**AUFGABEN:**
[a] Durch welche Erzählung wurde Kuprin laut dem Text berühmt?
[b] Nenne alle Schriftsteller, die der Text mit Vor-, Vaters- und Familiennamen aufführt.

**TEXT:**
Nun kommen wir zu den Schriftstellern zweiten Ranges, die, ohne große dichterische Begabung, sich geschickt alle technischen Errungenschaften der Moderne zunutze machen. Pjotr Andrejewitsch Koshewnikow schreibt kurze Geschichten ganz im Geiste Andrejews, hat manchmal graziöse Einfälle und fast immer mehr Geschmack als Andrejew. – Boris Konstantinowitsch Saizew (geb. 1881) ist ihm sehr ähnlich: die gleichen sprachlichen Eigentümlichkeiten, die gleiche Sucht nach neuen, wenn auch gewaltsamen Vergleichen und Bildern. Ein schwacher Abglanz Turgenjewscher Poesie, vielleicht auch ein Einfluß Bunins verklärt immer noch Saizews an zarte Aquarelle gemahnende Erzählungen. – Zu den Zweitrangigen wollen wir allenfalls noch den auch im Auslande bekannten Alexander Iwanowitsch Kuprin (1870–1938) zählen. Kuprin war viele Jahre Berufsoffizier und wurde durch die Erzählung Zweikampf berühmt, die ihm den Ehrentitel ›der russische Bilse‹ einbrachte. In dieser Erzählung wie in vielen späteren erscheint der Autor als der ehemalige Offizier, der die Verirrungen seines früheren Daseins bereut, den Stand, dem er einst angehörte, anklagt und durch seine literarische Betätigung zu einem höheren Dasein emporgestiegen zu sein glaubt; diese unterstrichene Tendenz wirkt oft noch unangenehmer als die allen seinen Werken anhaftende ›Kultur‹ der russischen kleinen Garnisonen mit ihren Spelunken, ihrem Schnaps und dem ewigen Billard- und Kartenspiel. Stofflich sind einige der Geschichten recht interessant, so die anschauliche Schilderung eines Bordells in der Grube; aber auch diese Erzählung ist durch tendenziöse Beigaben verdorben. Der große Erfolg stieg Kuprin dermaßen zu Kopfe, daß er sich berufen fühlte, Salomos Hohelied für die Zeitgenossen umzudichten; das Produkt, Sulamith genannt, ist eines der traurigsten Machwerke der neueren russischen Literatur. Wenn er auf die Tendenz verzichtet, versteht er zuweilen recht amüsant zu erzählen, ganz wie mancher andere russische Offizier, mit dem man im Coupé, auf den endlosen Eisenbahnfahrten durch Rußland ins Gespräch kommt. Zu seinem Lob sei erwähnt, daß er sich im allgemeinen recht natürlich gibt und der russischen Sprache wenig Gewalt antut.

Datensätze
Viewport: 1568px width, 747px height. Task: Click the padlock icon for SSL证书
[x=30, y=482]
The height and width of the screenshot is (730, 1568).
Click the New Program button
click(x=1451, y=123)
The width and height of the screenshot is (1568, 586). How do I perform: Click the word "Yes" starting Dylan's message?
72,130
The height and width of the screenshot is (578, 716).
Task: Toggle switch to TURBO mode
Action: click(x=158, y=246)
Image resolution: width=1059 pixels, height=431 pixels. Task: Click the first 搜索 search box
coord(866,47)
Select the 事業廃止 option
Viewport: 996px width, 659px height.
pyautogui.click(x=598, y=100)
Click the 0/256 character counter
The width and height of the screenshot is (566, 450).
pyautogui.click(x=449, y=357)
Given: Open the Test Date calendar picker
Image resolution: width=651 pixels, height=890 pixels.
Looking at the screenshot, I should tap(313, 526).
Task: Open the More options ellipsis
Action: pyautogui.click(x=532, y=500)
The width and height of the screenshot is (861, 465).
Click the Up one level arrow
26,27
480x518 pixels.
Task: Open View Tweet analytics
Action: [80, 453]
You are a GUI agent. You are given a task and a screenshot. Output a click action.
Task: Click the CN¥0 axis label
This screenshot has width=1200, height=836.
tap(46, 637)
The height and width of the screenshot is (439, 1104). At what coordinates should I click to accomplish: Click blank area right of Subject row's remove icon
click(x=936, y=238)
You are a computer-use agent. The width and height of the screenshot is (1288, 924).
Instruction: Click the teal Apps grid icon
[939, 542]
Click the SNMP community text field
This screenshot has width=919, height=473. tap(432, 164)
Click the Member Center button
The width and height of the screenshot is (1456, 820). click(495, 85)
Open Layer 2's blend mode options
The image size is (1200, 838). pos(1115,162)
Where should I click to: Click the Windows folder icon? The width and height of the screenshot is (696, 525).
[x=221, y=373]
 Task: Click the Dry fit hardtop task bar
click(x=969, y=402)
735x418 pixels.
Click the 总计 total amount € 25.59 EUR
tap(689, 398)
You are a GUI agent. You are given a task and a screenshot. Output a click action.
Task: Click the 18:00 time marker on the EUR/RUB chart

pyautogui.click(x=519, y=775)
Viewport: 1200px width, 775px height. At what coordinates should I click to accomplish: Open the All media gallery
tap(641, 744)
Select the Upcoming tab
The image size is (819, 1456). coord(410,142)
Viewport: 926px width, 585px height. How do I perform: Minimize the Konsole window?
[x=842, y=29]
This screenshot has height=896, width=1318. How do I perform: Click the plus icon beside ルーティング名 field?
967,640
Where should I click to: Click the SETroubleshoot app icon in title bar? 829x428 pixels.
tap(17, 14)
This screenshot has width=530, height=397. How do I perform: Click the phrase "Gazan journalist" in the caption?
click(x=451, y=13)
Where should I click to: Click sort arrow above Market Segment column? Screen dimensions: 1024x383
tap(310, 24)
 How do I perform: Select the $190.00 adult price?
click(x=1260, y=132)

**ANTWORTEN:**
[a] Durch die Erzählung „Zweikampf“.

[b] Pjotr Andrejewitsch Koshewnikow, Boris Konstantinowitsch Saizew, Alexander Iwanowitsch Kuprin